Ses chaussures crissèrent sur le sable déposé par le vent. La petite lune flottait à l’est au-dessus des montagnes, jetant une lumière diffuse dans l’obscurité épaissie par la poussière. Isaac y voyait assez pour avancer, du moins s’il se montrait prudent, et il connaissait si bien les environs de la communauté qu’il aurait pu s’y déplacer sans rien y voir. Il ouvrit le portail grinçant de la clôture pour partir vers l’ouest. Il laissa ses impulsions muettes le guider et le vent emporter ses doutes.
Il n’y avait là aucune route, rien que le désert de galets et une série de petites crêtes sinueuses. La lune lui dessinait son ombre comme une flèche devant lui. Mais il se dirigeait dans la bonne direction, il le sentait au fond de lui, comme ce soulagement qu’il ressentait à la résolution d’un ennuyeux problème mathématique. Il mit délibérément de côté le bruit de ses propres pensées et se concentra sur ceux qui sortaient du noir… ses pas sur le gravier abrasif, le vent, les petites créatures nocturnes en train de chercher leur nourriture dans le paysage crevassé. Il avança dans un bienheureux état de vide.
Il marcha longtemps. Il n’aurait pu dire combien de temps ni quelle distance il avait parcourue quand il arriva enfin à la rose. Surpris par celle-ci, il reprit soudain conscience.

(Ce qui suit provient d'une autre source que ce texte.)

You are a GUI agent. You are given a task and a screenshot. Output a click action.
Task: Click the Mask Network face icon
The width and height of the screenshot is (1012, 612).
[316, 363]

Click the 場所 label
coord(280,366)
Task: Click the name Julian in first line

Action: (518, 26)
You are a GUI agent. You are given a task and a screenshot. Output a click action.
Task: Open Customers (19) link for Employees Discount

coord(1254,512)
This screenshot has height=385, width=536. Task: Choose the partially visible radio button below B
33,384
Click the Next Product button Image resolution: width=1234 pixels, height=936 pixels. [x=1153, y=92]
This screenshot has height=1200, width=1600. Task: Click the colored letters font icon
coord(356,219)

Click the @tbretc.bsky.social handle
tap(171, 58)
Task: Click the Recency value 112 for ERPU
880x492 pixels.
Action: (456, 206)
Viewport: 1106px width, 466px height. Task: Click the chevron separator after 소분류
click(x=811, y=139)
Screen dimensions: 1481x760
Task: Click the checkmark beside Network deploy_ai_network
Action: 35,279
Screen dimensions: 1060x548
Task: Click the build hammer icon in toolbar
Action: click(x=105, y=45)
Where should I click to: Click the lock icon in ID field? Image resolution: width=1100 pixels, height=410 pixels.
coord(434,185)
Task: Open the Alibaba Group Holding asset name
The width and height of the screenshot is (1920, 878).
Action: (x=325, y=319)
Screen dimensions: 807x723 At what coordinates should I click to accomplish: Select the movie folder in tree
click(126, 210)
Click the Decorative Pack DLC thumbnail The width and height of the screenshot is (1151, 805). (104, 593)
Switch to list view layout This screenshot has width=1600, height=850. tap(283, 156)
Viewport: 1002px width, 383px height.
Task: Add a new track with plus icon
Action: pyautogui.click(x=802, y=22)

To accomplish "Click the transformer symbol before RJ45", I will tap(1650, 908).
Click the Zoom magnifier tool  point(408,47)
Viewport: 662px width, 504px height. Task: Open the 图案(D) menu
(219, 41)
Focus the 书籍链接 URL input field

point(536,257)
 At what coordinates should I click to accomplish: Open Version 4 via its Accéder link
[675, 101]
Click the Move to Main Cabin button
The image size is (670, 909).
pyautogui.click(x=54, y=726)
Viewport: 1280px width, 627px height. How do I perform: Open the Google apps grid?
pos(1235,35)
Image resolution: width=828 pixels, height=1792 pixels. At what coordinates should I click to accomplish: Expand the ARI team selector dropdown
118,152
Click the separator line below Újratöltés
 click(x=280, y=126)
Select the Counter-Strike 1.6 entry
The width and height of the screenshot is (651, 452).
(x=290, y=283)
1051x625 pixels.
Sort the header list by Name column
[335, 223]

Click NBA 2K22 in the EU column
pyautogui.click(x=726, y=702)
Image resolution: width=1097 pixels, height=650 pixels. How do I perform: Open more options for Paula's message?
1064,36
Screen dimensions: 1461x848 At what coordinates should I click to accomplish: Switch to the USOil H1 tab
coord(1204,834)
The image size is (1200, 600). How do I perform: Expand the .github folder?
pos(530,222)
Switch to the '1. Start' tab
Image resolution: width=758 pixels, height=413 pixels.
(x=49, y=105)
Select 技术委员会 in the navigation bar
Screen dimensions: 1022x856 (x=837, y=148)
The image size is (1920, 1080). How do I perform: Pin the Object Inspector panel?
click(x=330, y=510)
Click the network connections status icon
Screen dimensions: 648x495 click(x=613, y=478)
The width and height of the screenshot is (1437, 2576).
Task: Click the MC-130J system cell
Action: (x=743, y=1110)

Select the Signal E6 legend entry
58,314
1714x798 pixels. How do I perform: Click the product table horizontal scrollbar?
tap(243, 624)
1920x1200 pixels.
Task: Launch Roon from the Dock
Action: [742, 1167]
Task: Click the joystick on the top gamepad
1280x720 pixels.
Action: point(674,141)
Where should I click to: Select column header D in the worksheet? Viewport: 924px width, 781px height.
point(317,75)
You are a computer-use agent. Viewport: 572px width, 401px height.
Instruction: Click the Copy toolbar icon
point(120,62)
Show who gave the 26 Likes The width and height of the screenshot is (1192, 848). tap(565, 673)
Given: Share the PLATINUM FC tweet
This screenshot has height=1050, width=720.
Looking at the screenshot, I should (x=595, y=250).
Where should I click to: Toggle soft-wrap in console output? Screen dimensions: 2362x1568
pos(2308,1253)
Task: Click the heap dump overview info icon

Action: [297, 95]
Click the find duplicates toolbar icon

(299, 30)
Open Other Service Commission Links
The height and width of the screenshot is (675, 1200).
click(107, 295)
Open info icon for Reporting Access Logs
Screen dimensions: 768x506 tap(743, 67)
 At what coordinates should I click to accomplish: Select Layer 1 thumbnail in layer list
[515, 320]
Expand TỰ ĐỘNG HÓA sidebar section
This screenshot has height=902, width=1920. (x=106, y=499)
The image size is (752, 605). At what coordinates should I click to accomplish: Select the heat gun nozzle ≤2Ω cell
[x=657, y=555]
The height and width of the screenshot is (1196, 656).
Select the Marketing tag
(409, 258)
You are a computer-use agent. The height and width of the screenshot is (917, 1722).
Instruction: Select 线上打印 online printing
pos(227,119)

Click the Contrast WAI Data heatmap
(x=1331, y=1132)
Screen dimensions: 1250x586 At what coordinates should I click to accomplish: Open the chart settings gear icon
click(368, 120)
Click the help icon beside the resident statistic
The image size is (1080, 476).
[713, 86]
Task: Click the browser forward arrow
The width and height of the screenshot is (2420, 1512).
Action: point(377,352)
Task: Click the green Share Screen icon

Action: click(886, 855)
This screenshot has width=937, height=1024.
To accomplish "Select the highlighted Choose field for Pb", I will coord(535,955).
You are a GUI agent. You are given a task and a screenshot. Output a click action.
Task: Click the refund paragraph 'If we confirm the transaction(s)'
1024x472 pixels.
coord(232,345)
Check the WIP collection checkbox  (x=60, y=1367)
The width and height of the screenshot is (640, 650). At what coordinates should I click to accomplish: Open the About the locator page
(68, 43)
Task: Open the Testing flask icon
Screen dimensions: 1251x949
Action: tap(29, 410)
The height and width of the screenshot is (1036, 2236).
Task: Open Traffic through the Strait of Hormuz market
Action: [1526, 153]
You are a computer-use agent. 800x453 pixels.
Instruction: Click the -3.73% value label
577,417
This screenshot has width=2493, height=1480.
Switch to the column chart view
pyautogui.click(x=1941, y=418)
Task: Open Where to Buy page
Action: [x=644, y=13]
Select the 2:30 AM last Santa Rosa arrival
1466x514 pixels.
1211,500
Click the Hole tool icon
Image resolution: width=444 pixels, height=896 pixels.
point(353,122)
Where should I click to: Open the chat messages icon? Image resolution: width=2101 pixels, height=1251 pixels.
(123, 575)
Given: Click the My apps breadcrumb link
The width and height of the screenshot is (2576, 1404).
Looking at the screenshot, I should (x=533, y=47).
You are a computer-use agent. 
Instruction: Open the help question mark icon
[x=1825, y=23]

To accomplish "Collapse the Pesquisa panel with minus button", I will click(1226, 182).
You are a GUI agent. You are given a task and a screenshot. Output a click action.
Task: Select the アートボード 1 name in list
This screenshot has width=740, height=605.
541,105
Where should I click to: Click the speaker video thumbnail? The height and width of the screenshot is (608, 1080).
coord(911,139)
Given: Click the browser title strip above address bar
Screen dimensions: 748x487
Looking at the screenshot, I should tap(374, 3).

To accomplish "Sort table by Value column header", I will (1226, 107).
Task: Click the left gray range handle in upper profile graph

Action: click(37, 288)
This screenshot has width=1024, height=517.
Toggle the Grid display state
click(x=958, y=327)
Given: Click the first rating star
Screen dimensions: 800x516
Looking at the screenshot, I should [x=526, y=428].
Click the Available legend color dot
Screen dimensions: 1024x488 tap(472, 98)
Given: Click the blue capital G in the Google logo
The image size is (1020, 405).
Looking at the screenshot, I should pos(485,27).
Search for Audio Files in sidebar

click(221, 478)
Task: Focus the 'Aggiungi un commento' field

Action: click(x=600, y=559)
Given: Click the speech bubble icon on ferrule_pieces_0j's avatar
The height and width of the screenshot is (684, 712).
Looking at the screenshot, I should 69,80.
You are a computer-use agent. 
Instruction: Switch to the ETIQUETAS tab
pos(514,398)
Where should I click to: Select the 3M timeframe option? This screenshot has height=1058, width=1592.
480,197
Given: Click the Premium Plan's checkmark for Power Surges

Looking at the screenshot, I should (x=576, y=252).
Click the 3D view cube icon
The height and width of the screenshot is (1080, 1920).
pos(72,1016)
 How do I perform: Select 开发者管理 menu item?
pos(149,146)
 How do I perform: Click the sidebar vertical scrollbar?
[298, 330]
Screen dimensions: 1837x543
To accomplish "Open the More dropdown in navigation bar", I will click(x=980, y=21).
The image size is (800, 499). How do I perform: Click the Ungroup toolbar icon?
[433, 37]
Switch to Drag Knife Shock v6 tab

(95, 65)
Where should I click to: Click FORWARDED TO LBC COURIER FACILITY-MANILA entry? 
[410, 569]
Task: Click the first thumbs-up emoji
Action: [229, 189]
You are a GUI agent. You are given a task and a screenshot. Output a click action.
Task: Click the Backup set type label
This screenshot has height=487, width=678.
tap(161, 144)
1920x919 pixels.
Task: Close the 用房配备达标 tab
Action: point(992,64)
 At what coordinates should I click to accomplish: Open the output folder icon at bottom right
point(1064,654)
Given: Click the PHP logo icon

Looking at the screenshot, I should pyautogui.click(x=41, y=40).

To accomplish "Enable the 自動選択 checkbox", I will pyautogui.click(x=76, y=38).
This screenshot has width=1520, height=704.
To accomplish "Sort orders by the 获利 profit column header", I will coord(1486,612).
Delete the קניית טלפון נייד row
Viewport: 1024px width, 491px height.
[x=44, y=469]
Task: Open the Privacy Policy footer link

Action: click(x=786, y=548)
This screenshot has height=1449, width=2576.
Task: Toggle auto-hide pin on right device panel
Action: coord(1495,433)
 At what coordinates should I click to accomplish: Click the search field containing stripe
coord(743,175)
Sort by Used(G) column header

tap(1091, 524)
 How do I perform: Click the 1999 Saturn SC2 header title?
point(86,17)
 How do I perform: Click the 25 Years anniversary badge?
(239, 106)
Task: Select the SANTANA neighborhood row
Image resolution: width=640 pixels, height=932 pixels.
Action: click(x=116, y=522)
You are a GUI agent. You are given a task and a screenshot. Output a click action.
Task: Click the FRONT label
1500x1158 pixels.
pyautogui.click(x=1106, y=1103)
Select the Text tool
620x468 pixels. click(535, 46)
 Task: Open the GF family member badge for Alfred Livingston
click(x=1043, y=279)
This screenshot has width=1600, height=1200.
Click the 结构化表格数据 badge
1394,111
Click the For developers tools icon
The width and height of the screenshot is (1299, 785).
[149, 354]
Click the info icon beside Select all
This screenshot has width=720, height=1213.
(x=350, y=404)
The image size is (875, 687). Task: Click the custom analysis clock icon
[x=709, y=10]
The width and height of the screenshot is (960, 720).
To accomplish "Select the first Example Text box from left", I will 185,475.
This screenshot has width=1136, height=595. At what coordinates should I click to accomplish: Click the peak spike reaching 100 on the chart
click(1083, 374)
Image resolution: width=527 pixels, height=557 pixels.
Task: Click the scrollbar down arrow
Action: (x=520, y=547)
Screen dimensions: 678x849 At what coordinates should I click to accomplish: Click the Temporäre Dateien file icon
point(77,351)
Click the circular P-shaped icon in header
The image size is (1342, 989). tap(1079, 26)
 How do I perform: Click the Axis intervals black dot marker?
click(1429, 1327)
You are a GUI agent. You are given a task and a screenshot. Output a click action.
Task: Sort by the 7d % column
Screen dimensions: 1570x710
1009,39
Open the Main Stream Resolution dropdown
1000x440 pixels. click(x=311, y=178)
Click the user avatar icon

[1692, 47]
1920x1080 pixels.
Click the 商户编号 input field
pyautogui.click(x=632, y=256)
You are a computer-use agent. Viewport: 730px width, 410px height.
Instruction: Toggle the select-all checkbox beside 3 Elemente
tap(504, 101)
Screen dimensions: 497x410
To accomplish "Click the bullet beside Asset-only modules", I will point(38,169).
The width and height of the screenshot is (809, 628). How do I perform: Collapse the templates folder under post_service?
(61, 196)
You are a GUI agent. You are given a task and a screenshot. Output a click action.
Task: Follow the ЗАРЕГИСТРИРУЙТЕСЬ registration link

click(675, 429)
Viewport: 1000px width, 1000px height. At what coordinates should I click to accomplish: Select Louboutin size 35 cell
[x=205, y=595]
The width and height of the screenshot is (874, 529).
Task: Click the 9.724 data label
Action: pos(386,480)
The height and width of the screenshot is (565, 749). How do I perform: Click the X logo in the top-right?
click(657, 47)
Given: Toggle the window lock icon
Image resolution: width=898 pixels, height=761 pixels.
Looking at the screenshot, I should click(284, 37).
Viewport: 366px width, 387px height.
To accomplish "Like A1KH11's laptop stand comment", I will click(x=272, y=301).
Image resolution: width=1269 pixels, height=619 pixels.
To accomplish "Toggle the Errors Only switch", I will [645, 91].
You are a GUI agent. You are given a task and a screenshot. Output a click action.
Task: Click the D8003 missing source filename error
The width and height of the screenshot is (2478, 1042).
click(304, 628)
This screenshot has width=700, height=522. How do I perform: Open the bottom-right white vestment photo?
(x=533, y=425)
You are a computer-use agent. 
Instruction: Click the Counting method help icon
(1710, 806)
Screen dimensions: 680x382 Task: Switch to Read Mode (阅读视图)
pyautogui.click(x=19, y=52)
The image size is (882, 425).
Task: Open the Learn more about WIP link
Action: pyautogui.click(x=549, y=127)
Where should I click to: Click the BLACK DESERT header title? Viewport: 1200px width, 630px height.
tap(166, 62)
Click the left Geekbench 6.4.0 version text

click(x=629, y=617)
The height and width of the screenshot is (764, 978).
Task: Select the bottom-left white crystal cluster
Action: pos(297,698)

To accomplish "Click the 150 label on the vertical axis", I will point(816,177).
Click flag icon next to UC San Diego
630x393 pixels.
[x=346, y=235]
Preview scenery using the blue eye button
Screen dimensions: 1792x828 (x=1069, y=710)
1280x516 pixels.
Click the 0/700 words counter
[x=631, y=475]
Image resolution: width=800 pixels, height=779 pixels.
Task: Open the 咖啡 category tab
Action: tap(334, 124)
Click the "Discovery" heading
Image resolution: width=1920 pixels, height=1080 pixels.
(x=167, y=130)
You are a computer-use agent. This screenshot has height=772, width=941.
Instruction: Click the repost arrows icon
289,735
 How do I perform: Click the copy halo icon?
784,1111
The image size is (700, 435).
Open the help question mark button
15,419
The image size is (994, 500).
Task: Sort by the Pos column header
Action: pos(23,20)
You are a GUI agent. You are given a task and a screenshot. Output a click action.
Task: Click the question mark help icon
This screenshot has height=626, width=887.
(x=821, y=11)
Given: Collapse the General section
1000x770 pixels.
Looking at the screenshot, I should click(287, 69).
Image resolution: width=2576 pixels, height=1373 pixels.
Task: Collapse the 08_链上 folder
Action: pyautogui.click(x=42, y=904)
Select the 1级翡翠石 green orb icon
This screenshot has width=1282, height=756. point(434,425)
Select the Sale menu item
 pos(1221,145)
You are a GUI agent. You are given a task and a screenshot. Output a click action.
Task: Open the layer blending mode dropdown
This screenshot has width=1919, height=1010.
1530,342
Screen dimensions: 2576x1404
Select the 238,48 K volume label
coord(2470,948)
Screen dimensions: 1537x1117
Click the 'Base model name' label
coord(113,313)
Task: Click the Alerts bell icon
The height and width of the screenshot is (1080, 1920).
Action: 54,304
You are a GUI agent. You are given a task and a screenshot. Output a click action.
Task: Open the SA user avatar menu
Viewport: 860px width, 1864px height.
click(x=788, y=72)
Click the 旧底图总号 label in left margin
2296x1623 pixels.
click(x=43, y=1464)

Avait-il marché en dormant ? La lune, qu’en partant il avait vue au-dessus des montagnes, éclairait maintenant l’horizon plat à l’ouest à la manière de la lanterne d’un veilleur. Et malgré la fraîcheur relative de l’air nocturne, il se sentait brûlant et épuisé.
Il détourna les yeux de la lune pour les poser à nouveau sur la rose qui sortait du désert à ses pieds.
« Rose » était son propre mot, celui qui lui vint à l’esprit en voyant cette tige épaisse enfoncée dans le sol desséché ainsi que ce bulbe vitreux et rouge foncé qui, à la lueur de la lune, pouvait passer pour une fleur.
Bien entendu, il ne s’agissait pas réellement d’une fleur. Les fleurs ne poussaient pas toutes seules dans des déserts arides, et leurs pétales ne semblaient pas faits de cristaux rouges translucides.
« Bonjour, lança Isaac d’une voix qui semblait minuscule et ridicule dans le noir. Qu’est-ce que tu fais là ? »
La rose, jusque-là penchée vers la lumière à l’ouest, pivota d’un coup vers lui. Il y avait un œil au milieu de la fleur, un petit œil d’un noir d’obsidienne qui le regardait froidement.
Cela n’avait peut-être rien d’étonnant – Isaac n’en fut pas surpris –, mais c’est Sulean Moï qui finit par le retrouver.
C’était une matinée calme et brûlante quand elle arriva près d’Isaac, assis par terre comme si le désert était une grande cuvette au milieu de laquelle il avait glissé. Les coudes sur les genoux, il se tenait la tête entre les mains. Il l’entendit approcher, mais ne leva pas les yeux. Il n’en avait pas besoin. Il avait espéré qu’elle viendrait.